● **WORK INSTRUCTIONS**:
Find the line with "Select the coluna spine bone label" in the data below, then restate it and all remaining lines exactly, adding nothing.

*** Opening of DATA EXCERPTS ***

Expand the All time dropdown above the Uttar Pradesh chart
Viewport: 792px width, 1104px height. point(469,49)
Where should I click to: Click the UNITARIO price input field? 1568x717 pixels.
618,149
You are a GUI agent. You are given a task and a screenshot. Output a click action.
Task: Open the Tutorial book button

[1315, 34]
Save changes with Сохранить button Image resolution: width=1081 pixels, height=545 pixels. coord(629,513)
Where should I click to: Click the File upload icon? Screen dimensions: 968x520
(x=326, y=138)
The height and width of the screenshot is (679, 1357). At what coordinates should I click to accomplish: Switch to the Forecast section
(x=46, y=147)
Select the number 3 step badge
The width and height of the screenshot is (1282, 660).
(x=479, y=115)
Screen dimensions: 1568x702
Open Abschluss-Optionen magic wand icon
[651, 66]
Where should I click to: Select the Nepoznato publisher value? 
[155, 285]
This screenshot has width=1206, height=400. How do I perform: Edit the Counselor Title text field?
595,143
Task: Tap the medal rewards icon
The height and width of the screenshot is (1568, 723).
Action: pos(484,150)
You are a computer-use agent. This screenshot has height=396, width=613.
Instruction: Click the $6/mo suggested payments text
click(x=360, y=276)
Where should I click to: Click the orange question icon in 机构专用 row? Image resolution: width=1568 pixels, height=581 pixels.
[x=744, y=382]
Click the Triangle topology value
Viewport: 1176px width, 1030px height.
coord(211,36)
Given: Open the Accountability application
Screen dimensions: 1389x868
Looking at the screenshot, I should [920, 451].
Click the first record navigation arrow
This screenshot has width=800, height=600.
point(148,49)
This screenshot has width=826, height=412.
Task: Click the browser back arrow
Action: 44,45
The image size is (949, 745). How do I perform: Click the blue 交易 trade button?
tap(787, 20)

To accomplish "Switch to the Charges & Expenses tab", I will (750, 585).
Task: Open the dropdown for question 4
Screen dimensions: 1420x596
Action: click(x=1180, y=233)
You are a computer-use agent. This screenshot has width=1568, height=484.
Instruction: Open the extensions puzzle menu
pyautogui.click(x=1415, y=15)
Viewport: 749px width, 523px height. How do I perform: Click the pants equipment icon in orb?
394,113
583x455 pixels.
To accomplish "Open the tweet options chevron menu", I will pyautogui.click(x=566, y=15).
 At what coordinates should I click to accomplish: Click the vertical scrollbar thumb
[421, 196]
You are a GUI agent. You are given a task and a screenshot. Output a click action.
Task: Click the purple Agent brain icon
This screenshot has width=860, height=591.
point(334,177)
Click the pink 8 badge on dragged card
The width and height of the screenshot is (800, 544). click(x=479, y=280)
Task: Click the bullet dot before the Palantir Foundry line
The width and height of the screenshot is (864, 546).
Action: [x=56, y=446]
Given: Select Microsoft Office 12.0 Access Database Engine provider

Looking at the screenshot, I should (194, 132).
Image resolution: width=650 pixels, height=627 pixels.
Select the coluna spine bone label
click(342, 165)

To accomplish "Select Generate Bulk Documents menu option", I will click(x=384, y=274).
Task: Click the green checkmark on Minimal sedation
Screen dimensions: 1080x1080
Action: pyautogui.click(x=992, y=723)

*** Close of DATA EXCERPTS ***

● **YOUR SOLUTION**:
Select the coluna spine bone label
click(342, 165)

To accomplish "Select Generate Bulk Documents menu option", I will click(x=384, y=274).
Task: Click the green checkmark on Minimal sedation
Screen dimensions: 1080x1080
Action: pyautogui.click(x=992, y=723)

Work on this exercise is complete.